Yes, I pretty much agree with the assessment. From a game design perspective, going with that route sounds fine, as does the Paizo approach of looking at it as critical damage not just to organs but potentially to structure. Which one you go to is a matter of art and experience. 3e chose the one way (internal organs) which meshed well with earlier edition concepts of backstab. But then, I believe, years of experience in seeing how that played out at the table convinced Paizo to go the other way. And I think, in the end, Paizo's decision was the better one.

Greylurker |

Did you ever pay the Lord of the Rings MMO video game.
Your character has a Hit Point bar like every other game out there and if it gets to 0 you are defeated.
But sometimes, depending on how you got hurt, you would also get Injury De-buffs.
Fall off a ledge and get an Injured leg debuff caused you to limp and such.
Always wanted to try something like that for Pathfinder. Something along the lines of - On a Critical Hit you don't take extra damage but you get an Injury penalty to some action.

Zaister |
Zaister wrote:"now"In D&D3 if something could be Critically hit it seemed like it was a matter of internal organ damage. So anything without internal organs or where those organs weren't important, was immune to Crits.
Pathfinder made it more about, how important is the physical body to the creature being functional.
I know that. I just found it curious that the OP regarded a change that was made 10 years ago as "now".

thorin001 |

Did you ever pay the Lord of the Rings MMO video game.
Your character has a Hit Point bar like every other game out there and if it gets to 0 you are defeated.But sometimes, depending on how you got hurt, you would also get Injury De-buffs.
Fall off a ledge and get an Injured leg debuff caused you to limp and such.Always wanted to try something like that for Pathfinder. Something along the lines of - On a Critical Hit you don't take extra damage but you get an Injury penalty to some action.
It should be a player only option. It is absolutely not worth the effort on the bad guys with the possible exception of major arc villains.
It works best if you tell the player that a crit has been confirmed and ask if they want the extra damage or the effect. Most of the time they will choose damage, unless they are low on hitpoints.
The big drawback is that now you have to have rules for all of these infirmities. And the rules for how to recover from them both mundanely and magically.

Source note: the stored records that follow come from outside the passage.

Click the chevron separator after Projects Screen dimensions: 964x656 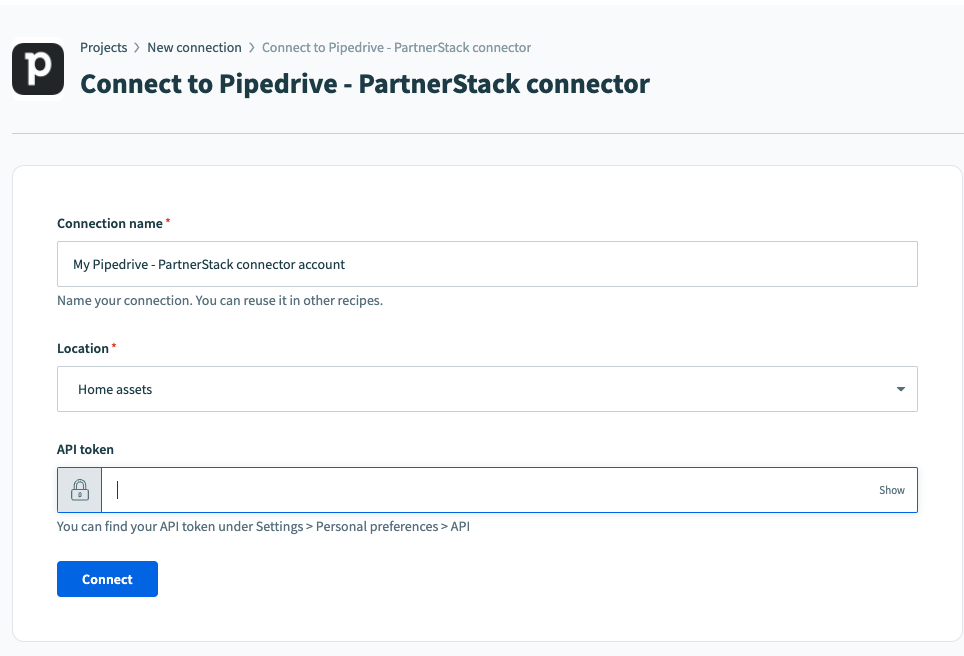point(137,48)
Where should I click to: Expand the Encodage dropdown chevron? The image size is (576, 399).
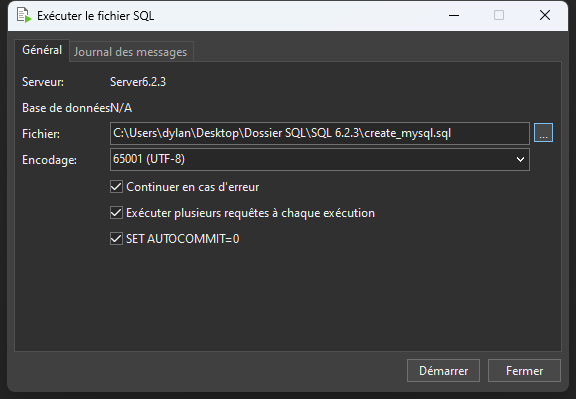[520, 159]
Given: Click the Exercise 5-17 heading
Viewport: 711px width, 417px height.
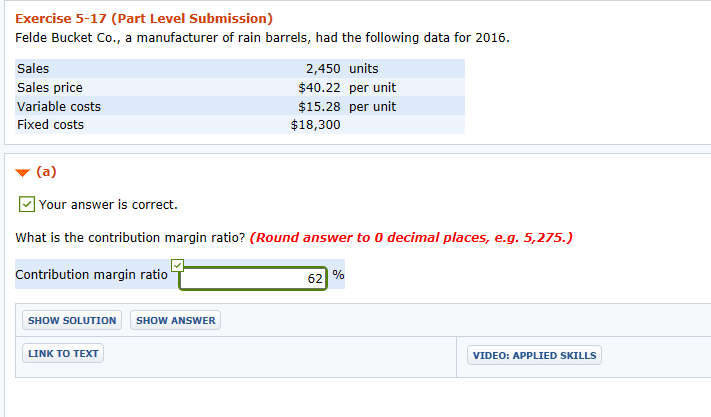Looking at the screenshot, I should pos(144,20).
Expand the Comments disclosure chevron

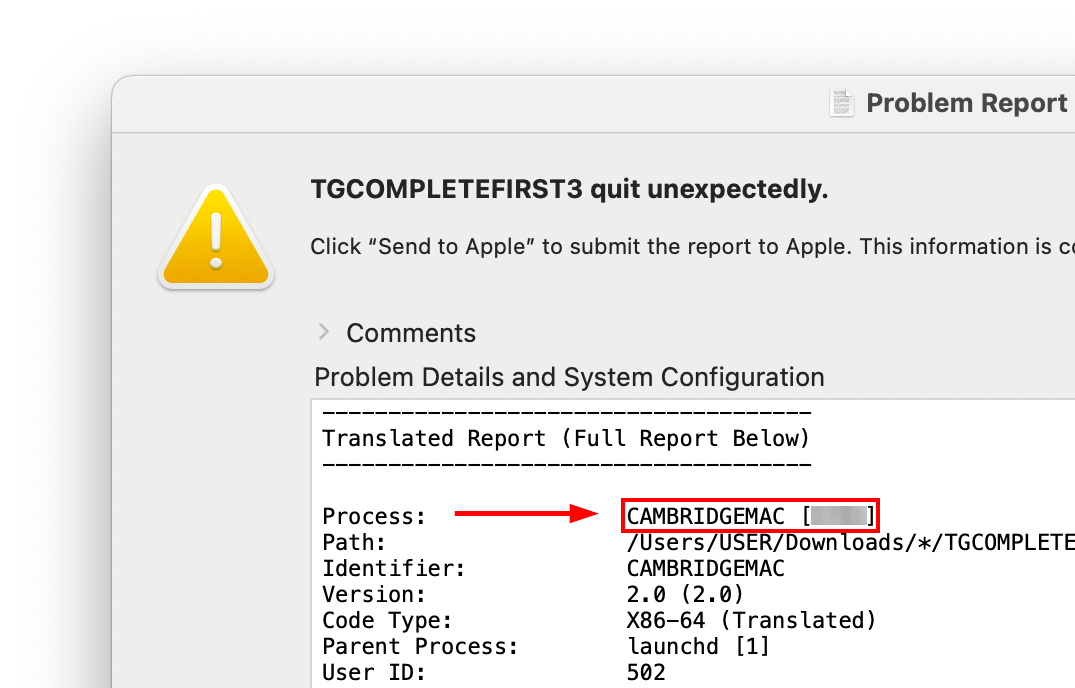point(323,332)
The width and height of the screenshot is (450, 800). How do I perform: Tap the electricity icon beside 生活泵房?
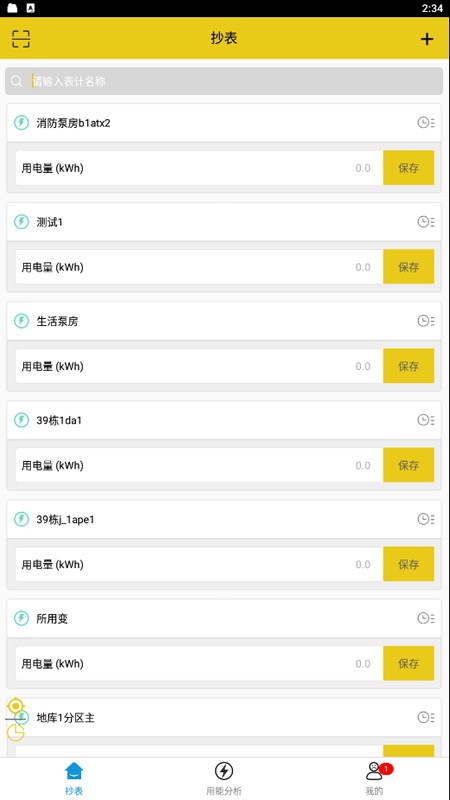[21, 321]
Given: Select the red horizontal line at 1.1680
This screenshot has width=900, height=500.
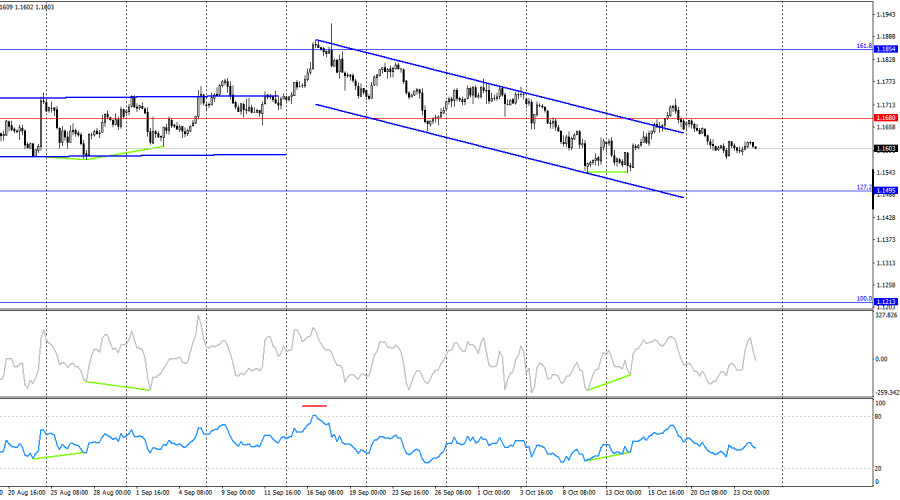Looking at the screenshot, I should pyautogui.click(x=400, y=118).
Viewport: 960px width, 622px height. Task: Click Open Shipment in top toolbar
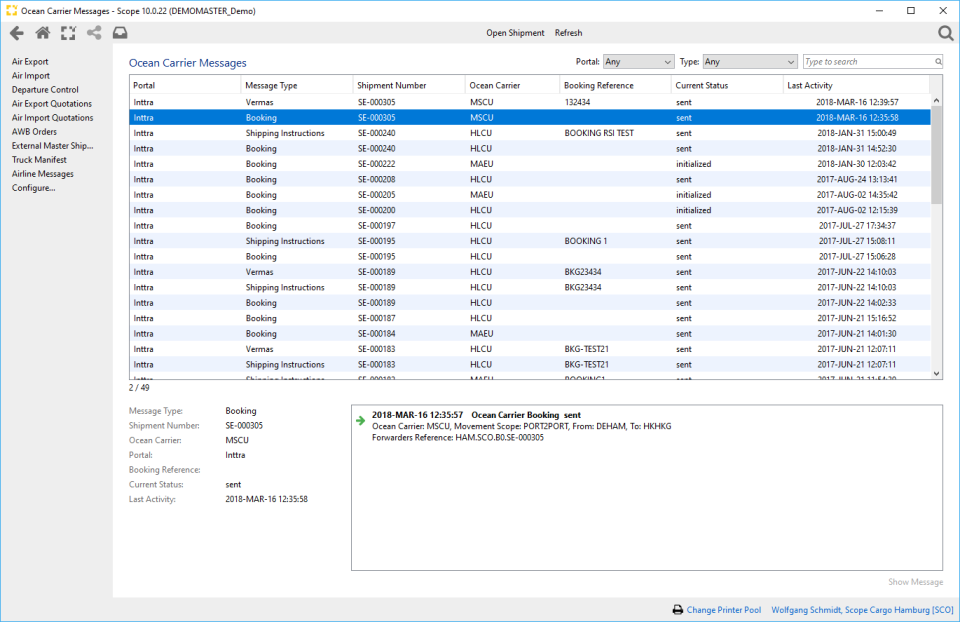tap(515, 33)
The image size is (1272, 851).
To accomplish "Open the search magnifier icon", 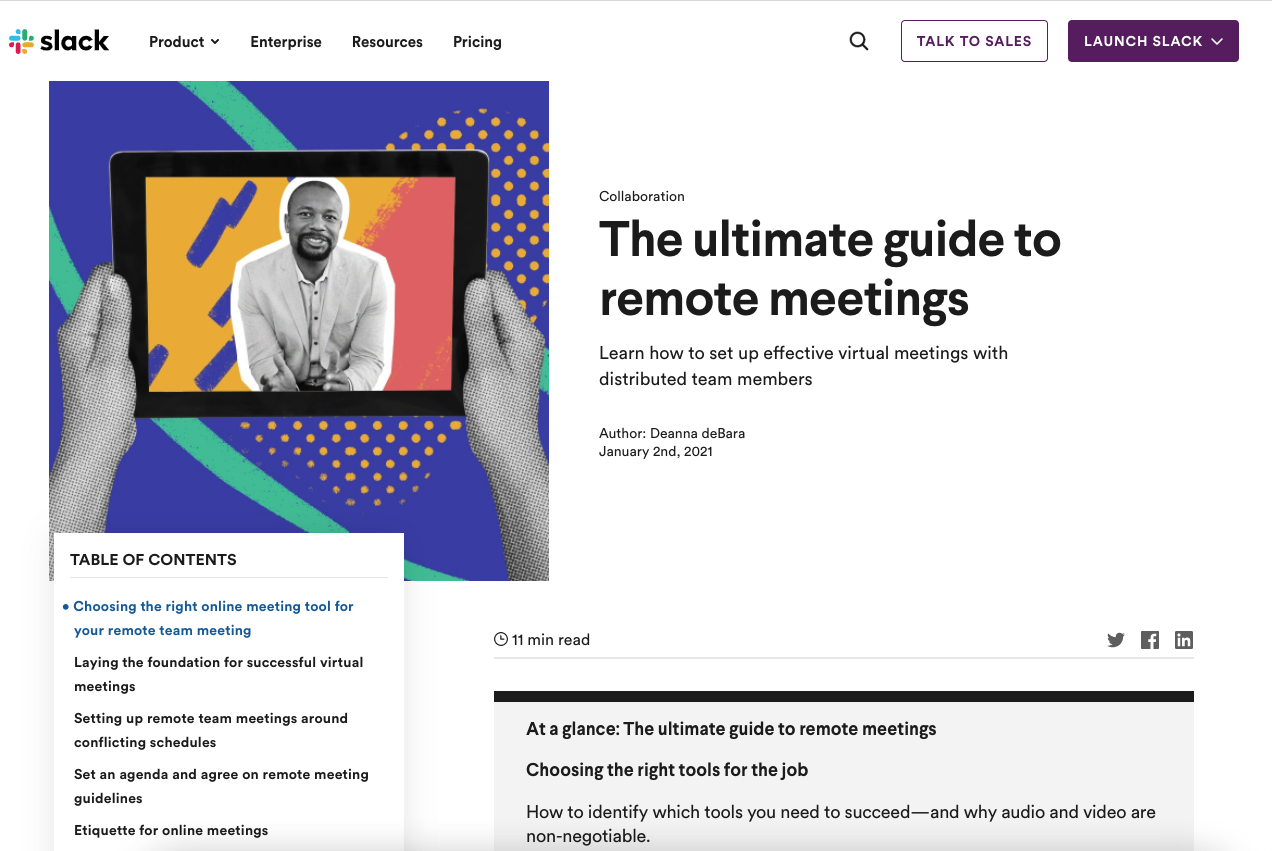I will pos(859,41).
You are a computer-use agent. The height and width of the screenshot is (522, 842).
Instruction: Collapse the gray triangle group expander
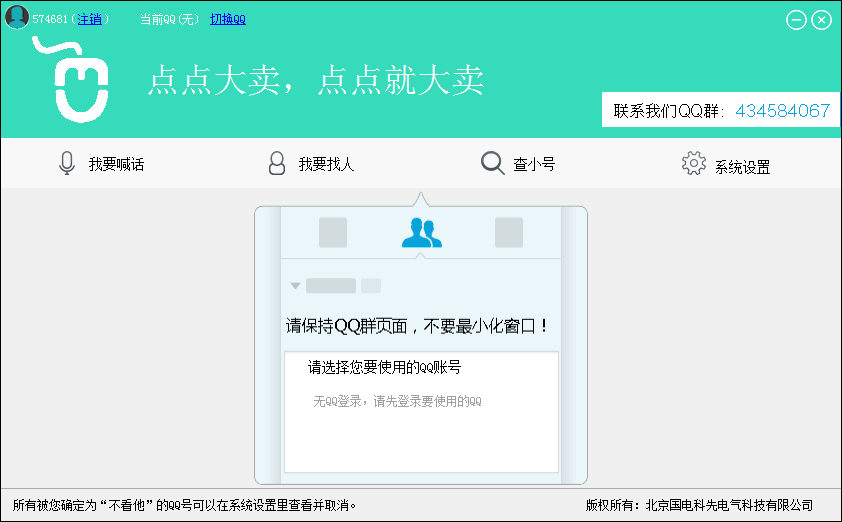[x=295, y=286]
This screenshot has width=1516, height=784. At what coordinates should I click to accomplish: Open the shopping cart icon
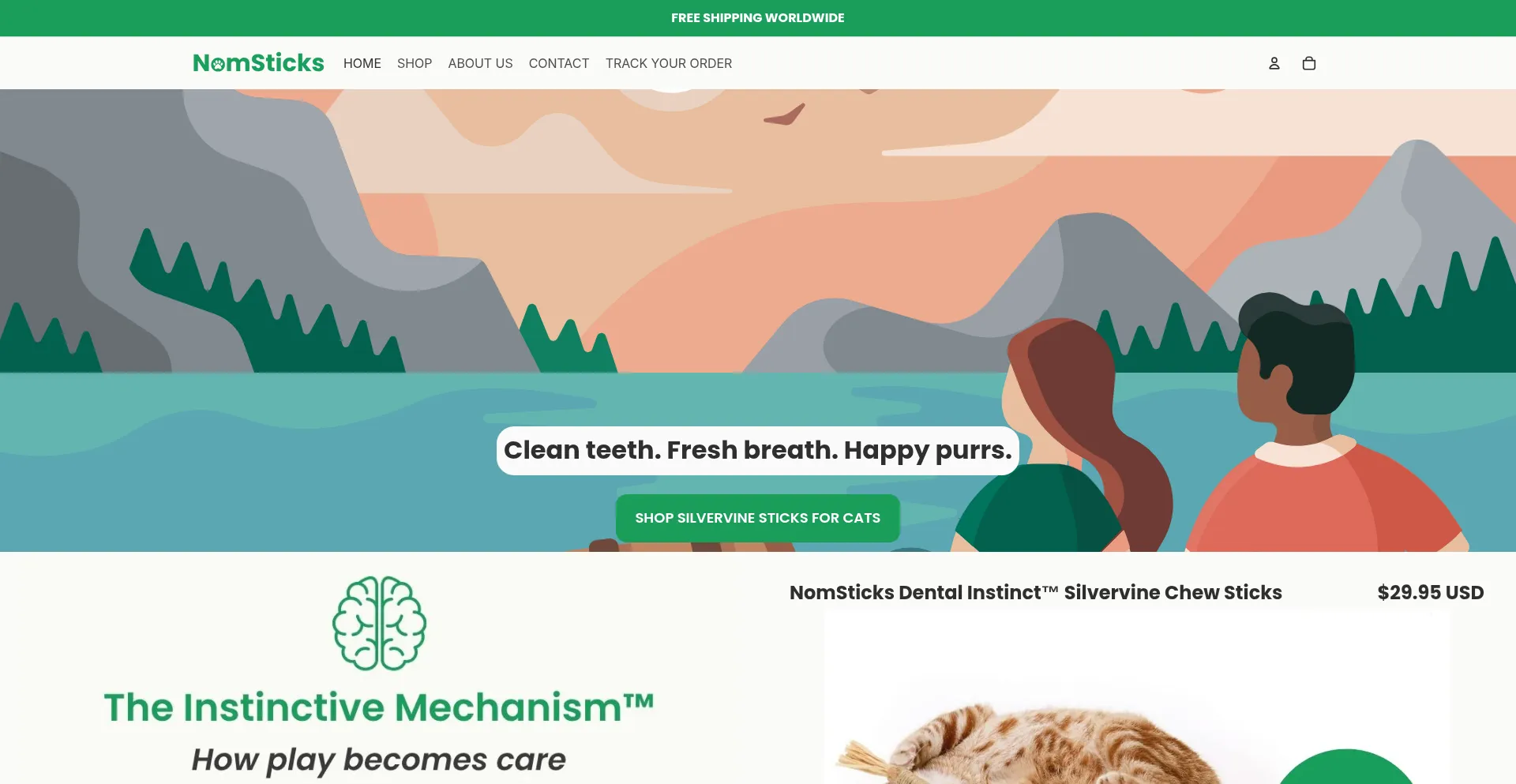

Some rules I have toyed with:
Roll the extra damage from the crit
Divide the number by 10 (round up) to determine level of severity
Come up with a chart of at least 10 outcomes for each level of severity. (some overlap is fine.)
Magical recovery requires a spell of a level at least equal to the level of severity. This is a separate spell after all hitpoints have been recovered and each injury requires its own spell.

Zhayne |

So rogues aren't screwed when fighting them, basically.
Just about anything will have weak spots. Golems will have joints, gaps in armor plates, its legs are likely supporting a stupid amount of weight due to both the square-cube law and the fact that their usually made of dense materials like stone and metal mean their legs, especially ankles, could suffer load-bearing fatigue, etc etc.